Una volta, ero seduta sulla lunga panchina alla fermata dell’autobus, in attesa del mezzo. Una signora camminando frettolosamente si è slogata una caviglia e per poco non è caduta. Mi sono avvicinata subito per soccorrerla e mi ha detto che si era appena slogata la caviglia, ma che stava bene. Le ho chiesto di sedersi sulla panchina per riposarsi un po’. Poi le ho chiesto se qualcuno le avesse mai parlato di dimettersi dal PCC per stare in tranquillità e sicurezza. Mi ha risposto che non ne aveva mai sentito parlare prima, così le ho spiegato cosa significasse e le ho detto: “Permettimi di darti uno pseudonimo beneaugurante per le tue dimissioni”. Le ho chiesto il cognome e mi ha risposto Zhang. Allora le ho dato lo pseudonimo di Zhang Tianyuan, dato che c’era un’affinità che ci ha fatto incontrare. Altrimenti oggi non ci saremmo incontrate.” Lei ha accettato felicemente il nome e con occhi sorridenti ha continuato a guardarmi. Le ho dato, quindi, un portachiavi con le frasi miracolose “La Falun Dafa è buona; Verità, Compassione, Tolleranza sono buone”, stampate sopra, e una pubblicazione settimanale di chiarimento della verità. Le ho anche chiesto di leggere il contenuto una volta tornata a casa, e felicemente ha accettato tutto.
Proprio in quel momento, un’altra signora anziana si è avvicinata per sedersi sulla panchina e continuava a dire che era stanca. Mi sono spostata rapidamente verso destra per farle spazio. Dopo aver chiacchierato un po’ con lei, ho tirato fuori un amuleto e le ho detto di recitare spesso “La Falun Dafa è buona; Verità, Compassione, Tolleranza sono buone”, perché ciò non solo l’avrebbe aiutata ad attirare la buona sorte, ma anche a godere di salute e longevità. Le ho chiesto quanti anni avesse e mi ha risposto che ne aveva 84. Ho aggiunto che, in tal caso, doveva essere una persona gentile, perché la sua gentilezza doveva averla aiutata ad accumulare gioia, consentendole di vivere fino a un’età così avanzata e di godere ancora di buona salute.

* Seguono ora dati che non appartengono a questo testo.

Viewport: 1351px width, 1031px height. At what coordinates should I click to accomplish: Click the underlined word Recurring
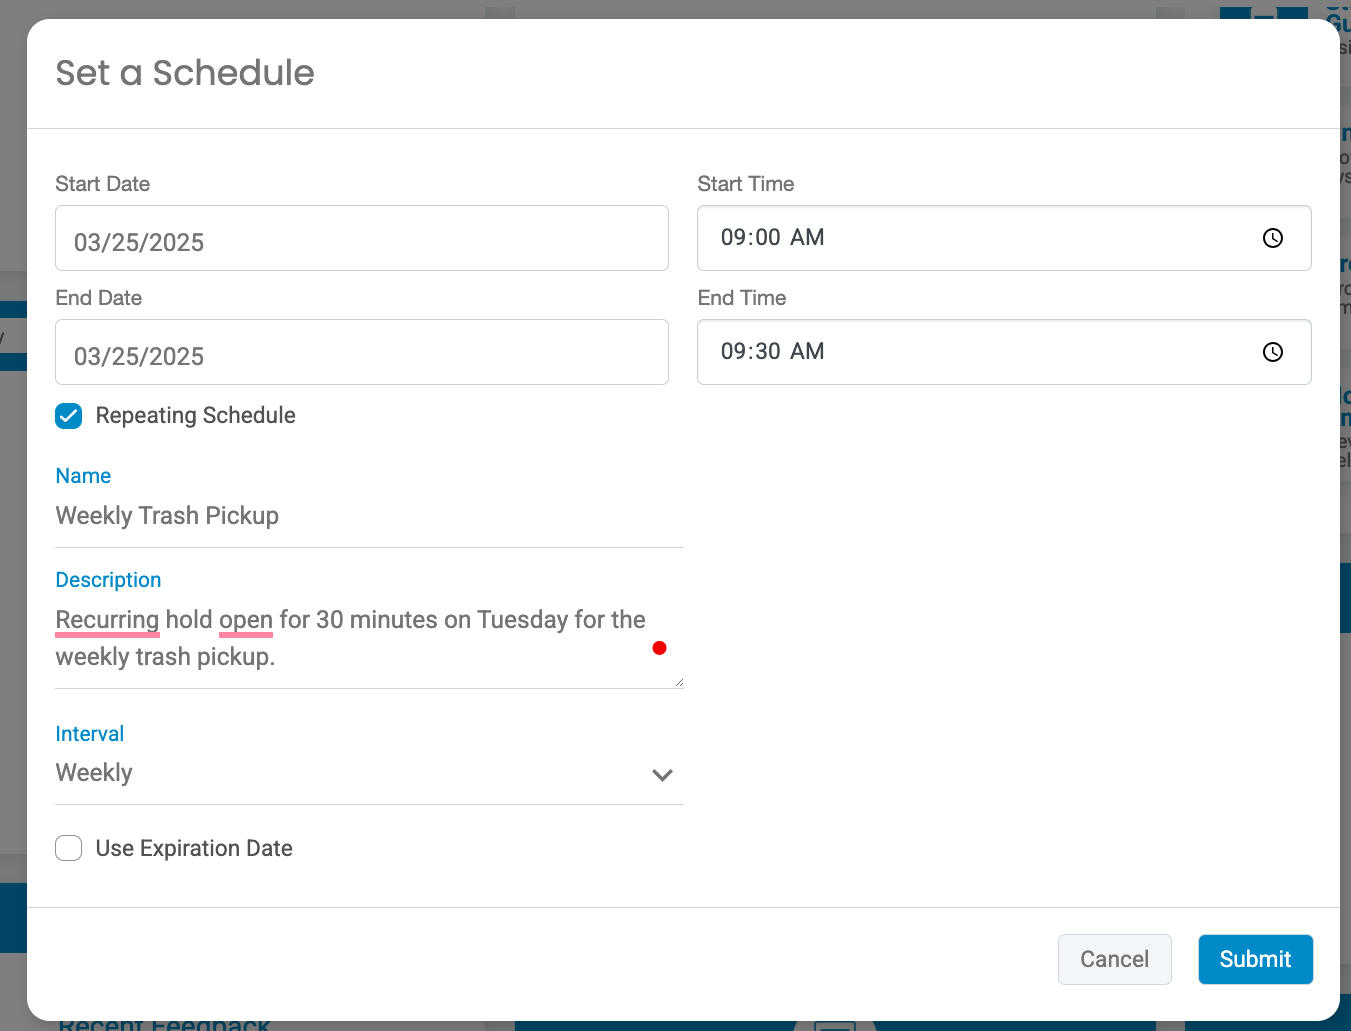click(x=107, y=619)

Le ho chiesto se fosse entrata a far parte del PCC e delle sue organizzazioni e lei mi ha risposto di sì. Allora le ho chiesto di permettermi di aiutarla a uscirne da tutte, e lei ha accettato. Dopodiché, ho tirato fuori una pubblicazione settimanale di chiarimento della verità, un portachiavi e un amuleto e glieli ho dati, dicendole di recitare spesso la frase scritta sull’amuleto, poiché ciò le avrebbe portato grandi benefici. Ha accettato le mie buone intenzioni e mi ha ringraziata ancora una volta! Appena ho finito di parlare è arrivato l’autobus che stavo aspettando; l’ho salutata rapidamente e sono salita a bordo. In quel momento ho compreso che tutte le persone che incontro sono persone predestinate. A prescindere che abbandonino o meno il PCC, devo trasmettergli il messaggio salvifico di abbandonare il PCC, affinché abbiano la possibilità di scegliere. Grazie, Maestro, per la tua benevola salvezza. Posso solo coltivare con maggiore diligenza, fare bene le tre cose e salvare più persone per esprimere la mia gratitudine al Maestro.